▶ _Work task 1_: Return the portion of the catalysis abstracts between "Authors: Yongzheng Ding, Renbin" and "this procedure straightforwardly.", inclusive, copied word for word.
▶ _Work task 2_: Extend the catalysis abstracts past their final sentence.

▶ _Document text_:
Co-Catalyzed Dual C5/C8–H Bond Functionalization of Imidazo[1,2-a]pyrazines with Disulfides and Grignard Reagents
Authors: Bo Zhang, Wensheng Zhang, Jiaoli Wang, Qiuan Wang, Nobuaki Kambe, Renhua Qiu
An efficient difunctionalization at C5/C8 of imidazo[1,2-a]pyrazines has been developed using disulfides and Grignard reagents under cheap cobalt catalysis. This one-pot, two-step, three-component transformation is performed under mild conditions; various Grignard reagents (aryl and alkyl) and disulfides are tolerated. Mechanistic studies and control experiments demonstrate this reaction proceeded via an anionic intermediate.
From Q. Wang and R. Qiu et al. Imidazo[1,2-a]pyrazines are valuable fused heterocycles in drug discovery. This method allows positions C5 and C8 to have Hs substituted for any Grignard-based carbon with PhS- on the opposite side. The PhS- group can be manipulated further in cross-coupling, oxidation, or even Raney Nickel-mediated removal (not exemplified).
Authors: Yongzheng Ding, Renbin Huang, Wei Zhang, Hanmin Huang
A catalytic system combined with NiBr2 and diphenylphosphine oxide that enabled direct access to the valuable arylacetic acids from inexpensive alkylarenes and H2O via oxidative carbonylation was developed. Alkylarenes with primary and secondary benzylic C–H bonds were compatible with this method. Remarkably, the marketed drugs ibuprofen and diclofenac could be easily obtained by this procedure straightforwardly.
From H. Huang et al. Arylacetic acids are valuable synthesis targets that sometimes require multiple steps to access. Here is a one-step Ni-catalyzed approach using CO as the CO2H source. Based on the examples listed, this seems promising.

▶ _Saved data entries_:
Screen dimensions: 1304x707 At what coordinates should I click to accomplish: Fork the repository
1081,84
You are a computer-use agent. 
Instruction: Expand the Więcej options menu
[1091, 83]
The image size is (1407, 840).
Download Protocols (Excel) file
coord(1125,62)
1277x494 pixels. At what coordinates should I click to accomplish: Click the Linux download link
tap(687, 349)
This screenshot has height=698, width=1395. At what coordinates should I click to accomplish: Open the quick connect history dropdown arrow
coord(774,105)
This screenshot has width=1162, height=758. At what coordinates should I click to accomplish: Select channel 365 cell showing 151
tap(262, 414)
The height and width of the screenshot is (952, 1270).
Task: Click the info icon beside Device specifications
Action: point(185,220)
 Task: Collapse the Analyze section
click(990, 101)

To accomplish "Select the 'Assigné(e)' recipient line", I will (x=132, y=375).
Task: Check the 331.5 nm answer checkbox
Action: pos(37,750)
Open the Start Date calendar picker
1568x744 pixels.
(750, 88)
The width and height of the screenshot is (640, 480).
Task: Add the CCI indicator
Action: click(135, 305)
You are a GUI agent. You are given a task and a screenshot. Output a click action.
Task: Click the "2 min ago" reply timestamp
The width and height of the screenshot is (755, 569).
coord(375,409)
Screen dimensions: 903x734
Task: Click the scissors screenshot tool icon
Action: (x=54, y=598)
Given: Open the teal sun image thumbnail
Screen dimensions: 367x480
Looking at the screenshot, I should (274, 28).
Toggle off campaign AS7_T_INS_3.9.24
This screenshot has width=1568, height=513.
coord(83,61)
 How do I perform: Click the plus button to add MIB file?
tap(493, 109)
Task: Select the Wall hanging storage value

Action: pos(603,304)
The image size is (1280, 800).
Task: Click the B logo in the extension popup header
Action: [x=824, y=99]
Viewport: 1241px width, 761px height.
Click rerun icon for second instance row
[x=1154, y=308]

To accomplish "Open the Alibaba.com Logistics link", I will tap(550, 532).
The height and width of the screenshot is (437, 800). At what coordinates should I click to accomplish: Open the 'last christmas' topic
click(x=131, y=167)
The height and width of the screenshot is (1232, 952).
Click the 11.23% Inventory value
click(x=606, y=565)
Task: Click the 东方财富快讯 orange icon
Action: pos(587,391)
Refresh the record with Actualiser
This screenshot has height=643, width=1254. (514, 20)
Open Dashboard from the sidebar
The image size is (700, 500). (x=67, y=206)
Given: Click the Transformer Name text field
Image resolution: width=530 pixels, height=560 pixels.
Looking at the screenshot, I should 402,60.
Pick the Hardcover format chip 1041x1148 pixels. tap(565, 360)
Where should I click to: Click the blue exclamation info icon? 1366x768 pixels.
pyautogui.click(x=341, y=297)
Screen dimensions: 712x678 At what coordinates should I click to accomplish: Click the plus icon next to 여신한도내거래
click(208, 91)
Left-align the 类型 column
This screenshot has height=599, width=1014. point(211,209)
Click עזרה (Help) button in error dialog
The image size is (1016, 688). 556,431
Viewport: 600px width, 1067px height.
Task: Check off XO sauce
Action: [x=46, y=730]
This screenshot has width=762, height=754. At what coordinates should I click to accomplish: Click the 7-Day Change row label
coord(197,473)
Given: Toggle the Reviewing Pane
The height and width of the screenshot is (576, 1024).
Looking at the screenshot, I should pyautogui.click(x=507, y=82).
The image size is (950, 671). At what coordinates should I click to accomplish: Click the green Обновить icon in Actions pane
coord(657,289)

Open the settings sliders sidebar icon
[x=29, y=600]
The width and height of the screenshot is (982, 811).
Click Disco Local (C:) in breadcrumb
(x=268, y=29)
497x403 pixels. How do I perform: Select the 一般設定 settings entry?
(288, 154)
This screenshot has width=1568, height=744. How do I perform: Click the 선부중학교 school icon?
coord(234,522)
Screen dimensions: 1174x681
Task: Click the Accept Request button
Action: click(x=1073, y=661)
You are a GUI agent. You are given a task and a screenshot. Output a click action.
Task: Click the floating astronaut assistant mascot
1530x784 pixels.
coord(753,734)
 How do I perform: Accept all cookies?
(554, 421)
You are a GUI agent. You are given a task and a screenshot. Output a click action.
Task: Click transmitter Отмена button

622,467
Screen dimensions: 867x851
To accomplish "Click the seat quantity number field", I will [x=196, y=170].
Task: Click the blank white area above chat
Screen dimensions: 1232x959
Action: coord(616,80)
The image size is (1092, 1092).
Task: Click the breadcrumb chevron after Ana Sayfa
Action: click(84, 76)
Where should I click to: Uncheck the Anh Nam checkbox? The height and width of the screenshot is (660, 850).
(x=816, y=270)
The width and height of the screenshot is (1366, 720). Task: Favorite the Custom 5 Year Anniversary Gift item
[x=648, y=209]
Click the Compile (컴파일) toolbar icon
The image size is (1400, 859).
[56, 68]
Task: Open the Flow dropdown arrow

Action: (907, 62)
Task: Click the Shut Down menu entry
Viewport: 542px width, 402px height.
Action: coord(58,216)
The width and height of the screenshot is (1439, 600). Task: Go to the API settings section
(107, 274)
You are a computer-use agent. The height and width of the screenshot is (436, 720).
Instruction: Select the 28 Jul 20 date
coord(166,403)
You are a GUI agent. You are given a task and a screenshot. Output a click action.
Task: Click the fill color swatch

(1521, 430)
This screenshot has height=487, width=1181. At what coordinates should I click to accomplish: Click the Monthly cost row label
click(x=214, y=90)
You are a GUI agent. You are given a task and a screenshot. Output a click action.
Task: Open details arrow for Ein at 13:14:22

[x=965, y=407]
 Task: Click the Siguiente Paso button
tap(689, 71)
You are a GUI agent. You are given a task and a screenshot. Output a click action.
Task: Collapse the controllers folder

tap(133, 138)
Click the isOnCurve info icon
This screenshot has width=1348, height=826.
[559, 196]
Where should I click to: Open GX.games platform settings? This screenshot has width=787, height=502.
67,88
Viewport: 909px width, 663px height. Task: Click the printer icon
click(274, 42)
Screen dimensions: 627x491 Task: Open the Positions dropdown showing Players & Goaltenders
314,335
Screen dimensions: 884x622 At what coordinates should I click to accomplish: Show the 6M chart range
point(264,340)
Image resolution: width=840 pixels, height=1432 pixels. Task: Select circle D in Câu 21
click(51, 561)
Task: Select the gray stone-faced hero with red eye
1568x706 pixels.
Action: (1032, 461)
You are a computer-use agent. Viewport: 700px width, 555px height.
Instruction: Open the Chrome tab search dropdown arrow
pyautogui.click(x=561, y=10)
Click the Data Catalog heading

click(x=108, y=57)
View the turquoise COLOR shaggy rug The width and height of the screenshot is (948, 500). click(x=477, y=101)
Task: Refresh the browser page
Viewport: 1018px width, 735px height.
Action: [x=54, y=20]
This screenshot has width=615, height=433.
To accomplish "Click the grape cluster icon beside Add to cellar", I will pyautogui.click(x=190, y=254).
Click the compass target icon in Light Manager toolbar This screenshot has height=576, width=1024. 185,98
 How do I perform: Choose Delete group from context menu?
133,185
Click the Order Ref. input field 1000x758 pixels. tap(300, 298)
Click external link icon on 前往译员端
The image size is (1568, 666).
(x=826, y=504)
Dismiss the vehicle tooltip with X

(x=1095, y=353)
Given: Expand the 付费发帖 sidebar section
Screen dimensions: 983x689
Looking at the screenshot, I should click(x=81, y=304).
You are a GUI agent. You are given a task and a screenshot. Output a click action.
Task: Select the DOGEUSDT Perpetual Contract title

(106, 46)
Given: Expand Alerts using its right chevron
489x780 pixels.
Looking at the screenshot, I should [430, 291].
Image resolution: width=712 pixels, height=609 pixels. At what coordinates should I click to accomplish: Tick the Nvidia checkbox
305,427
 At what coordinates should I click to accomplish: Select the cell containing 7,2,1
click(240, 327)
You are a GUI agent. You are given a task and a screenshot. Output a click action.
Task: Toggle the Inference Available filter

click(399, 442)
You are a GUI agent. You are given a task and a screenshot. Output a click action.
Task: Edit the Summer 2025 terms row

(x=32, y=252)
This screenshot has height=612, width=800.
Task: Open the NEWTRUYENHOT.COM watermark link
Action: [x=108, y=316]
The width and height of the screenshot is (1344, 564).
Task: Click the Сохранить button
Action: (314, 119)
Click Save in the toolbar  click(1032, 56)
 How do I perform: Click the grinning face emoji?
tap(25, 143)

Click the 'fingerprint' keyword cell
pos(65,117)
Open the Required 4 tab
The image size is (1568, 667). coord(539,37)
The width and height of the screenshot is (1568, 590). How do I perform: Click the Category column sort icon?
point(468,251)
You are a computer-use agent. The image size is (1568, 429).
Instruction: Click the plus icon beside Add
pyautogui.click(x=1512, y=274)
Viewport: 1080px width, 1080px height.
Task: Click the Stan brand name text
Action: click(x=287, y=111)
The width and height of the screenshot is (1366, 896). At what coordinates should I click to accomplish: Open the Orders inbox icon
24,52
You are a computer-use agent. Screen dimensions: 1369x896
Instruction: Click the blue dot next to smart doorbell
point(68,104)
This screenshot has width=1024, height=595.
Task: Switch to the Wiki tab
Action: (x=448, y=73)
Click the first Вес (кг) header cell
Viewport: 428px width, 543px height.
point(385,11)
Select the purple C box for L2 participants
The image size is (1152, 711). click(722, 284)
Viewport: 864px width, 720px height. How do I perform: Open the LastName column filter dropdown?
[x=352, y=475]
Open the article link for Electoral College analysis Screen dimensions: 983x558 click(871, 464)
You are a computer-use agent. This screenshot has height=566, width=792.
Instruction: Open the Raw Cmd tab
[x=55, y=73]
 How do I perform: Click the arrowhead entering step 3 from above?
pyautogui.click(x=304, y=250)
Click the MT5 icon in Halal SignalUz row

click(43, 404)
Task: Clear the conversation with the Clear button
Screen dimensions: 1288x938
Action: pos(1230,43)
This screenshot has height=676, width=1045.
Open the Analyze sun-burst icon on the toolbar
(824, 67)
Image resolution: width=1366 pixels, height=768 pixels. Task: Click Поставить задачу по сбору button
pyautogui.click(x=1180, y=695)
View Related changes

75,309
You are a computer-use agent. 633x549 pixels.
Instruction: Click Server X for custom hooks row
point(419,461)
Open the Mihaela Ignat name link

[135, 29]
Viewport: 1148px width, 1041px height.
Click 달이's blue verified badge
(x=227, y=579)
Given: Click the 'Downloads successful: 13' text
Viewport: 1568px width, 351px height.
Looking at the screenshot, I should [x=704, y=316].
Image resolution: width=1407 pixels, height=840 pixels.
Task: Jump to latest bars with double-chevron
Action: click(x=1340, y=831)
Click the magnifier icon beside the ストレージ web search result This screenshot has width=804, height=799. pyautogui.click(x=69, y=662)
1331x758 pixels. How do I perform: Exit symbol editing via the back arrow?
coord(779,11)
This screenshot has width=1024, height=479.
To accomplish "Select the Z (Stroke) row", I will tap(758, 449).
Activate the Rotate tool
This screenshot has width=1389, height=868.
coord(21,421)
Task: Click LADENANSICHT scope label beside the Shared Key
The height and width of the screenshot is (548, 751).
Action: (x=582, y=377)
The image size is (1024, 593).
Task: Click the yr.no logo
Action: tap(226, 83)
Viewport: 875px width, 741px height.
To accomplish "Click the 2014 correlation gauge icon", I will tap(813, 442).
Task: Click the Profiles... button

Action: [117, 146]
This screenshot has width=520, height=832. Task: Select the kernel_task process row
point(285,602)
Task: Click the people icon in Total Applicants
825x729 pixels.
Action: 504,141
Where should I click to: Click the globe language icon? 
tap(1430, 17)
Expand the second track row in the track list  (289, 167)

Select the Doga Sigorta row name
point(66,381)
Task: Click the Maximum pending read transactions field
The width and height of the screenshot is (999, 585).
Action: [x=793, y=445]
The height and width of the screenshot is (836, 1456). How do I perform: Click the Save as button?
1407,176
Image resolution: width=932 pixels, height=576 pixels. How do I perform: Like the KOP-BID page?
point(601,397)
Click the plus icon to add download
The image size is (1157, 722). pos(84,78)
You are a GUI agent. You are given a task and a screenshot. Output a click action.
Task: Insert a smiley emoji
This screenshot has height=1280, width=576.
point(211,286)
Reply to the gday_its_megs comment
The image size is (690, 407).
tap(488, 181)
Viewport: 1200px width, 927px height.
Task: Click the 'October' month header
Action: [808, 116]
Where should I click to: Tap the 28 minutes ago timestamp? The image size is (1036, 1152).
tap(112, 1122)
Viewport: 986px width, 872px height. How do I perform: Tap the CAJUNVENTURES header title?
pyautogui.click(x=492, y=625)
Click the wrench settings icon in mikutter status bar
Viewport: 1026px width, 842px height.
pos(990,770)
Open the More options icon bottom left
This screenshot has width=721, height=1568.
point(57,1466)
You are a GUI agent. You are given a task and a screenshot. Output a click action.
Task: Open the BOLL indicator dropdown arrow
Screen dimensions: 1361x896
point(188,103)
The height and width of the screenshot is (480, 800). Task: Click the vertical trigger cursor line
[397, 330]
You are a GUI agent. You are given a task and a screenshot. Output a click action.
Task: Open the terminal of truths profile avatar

▶ _Result 1_:
Authors: Yongzheng Ding, Renbin Huang, Wei Zhang, Hanmin Huang
A catalytic system combined with NiBr2 and diphenylphosphine oxide that enabled direct access to the valuable arylacetic acids from inexpensive alkylarenes and H2O via oxidative carbonylation was developed. Alkylarenes with primary and secondary benzylic C–H bonds were compatible with this method. Remarkably, the marketed drugs ibuprofen and diclofenac could be easily obtained by this procedure straightforwardly.

▶ _Result 2_:
Authors: Wei Xie, Bin Cao, Haizhou Zhu, Abbas Raza, Nicholas Juckel, Jiashu Xie, Rongrong Jiang, Robert Vince, Michael K. Lee, Swati S. More
Addressing glycation-induced oxidative stress in Alzheimer’s disease (AD) is an emerging pharmacotherapeutic strategy. Restoration of the brain glyoxalase enzyme system that neutralizes reactive dicarbonyls is one such approach. Toward this end, we designed, synthesized, and evaluated a γ-glutamyl transpeptidase-resistant glyoxalase substrate, ψ-GSH. Although mechanistically successful, the oral efficacy of ψ-GSH appeared as an area in need of improvement. Herein, we describe our rationale for the creation of prodrugs that mask the labile sulfhydryl group. In vitro and in vivo stability studies identified promising prodrugs that could deliver pharmacologically relevant brain levels of ψ-GSH. When administered orally to a mouse model generated by the intracerebroventricular injection of Aβ1–42, the compounds conferred cognitive benefits. Biochemical and histological examination confirmed their effects on neuroinflammation and oxidative stress. Collectively, we have identified orally efficacious prodrugs of ψ-GSH that are able to restore brain glyoxalase activity and mitigate inflammatory and oxidative pathology associated with AD.
From S. S. More et al. This surveys several potential prodrugs of the a-CH2SH group which is relevant for a key lead molecule in Alzheimer’s disease research by restoring brain glyoxalase activity. Prodrugs which improve oral bioavailability and brain delivery were discovered that also gave cognition improvement POC.